Other State Law Considerations
We are required to describe any state or other laws that require greater limits on disclosure. For example, we will not share any substance abuse, HIV/AIDS, or psychotherapy treatment records without your written permission.
Electronic Communication and Appointment Reminders
We may use or disclose your health information when contacting you to remind you of a dental appointment or other purposes relating to your treatment at Birch Street Dentistry. We may contact you by using a postcard, letter, phone call, voice message, text message, or email communication.
Substance Abuse Records
Our organization does not provide substance use disorder treatment. However, if we receive or maintain information related to substance use disorder treatment, that information may be subject to additional protections under federal and state law. We will use and disclose such information only as permitted or required by law.
Our Responsibilities
Maintain privacy & security: We are required by law to maintain the privacy & security of your protected health information.
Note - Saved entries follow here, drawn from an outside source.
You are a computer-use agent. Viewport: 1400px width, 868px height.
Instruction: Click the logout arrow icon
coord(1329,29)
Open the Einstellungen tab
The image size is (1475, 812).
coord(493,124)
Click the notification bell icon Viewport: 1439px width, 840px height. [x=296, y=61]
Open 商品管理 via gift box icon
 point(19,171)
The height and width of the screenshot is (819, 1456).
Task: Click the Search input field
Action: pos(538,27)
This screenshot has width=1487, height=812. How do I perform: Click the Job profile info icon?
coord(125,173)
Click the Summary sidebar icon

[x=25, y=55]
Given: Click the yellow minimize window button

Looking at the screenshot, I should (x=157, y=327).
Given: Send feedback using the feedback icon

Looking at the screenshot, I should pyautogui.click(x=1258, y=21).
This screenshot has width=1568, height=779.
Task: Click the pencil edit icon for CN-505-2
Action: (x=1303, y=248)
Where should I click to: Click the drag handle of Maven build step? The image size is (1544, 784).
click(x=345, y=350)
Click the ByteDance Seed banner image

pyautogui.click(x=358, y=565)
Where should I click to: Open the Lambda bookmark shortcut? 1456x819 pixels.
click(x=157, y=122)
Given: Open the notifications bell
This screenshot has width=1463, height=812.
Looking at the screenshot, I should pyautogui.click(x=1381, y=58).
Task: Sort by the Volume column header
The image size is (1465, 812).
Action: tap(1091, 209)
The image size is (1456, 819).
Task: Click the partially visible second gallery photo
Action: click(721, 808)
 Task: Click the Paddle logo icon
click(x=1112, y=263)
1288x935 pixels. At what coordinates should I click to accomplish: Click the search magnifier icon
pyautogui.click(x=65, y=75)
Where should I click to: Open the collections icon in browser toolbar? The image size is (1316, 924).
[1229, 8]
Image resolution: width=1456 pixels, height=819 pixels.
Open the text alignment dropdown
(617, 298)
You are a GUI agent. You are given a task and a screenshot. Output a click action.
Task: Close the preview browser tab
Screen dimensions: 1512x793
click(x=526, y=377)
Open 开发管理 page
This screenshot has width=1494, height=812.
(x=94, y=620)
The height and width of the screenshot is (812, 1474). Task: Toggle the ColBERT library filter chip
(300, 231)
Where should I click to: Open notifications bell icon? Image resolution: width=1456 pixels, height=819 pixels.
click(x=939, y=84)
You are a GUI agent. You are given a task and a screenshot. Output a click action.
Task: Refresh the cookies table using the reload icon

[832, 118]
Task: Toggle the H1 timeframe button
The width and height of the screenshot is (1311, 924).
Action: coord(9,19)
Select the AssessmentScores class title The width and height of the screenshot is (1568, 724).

Inform you if a breach occurs: We will let you know promptly if a breach occurs that may have compromised the privacy or security of your information.
Follow notice practices: We must follow the duties and privacy practices described in this notice and give you a copy of it. We will not share your information other than described here unless you tell us we can in writing.
Changes to the Terms of This Notice We can change the terms of this notice, and such changes will apply to all your information we have, including health information we created or received before any notice changes. Revised notices will be available upon request, in our office, and on our website.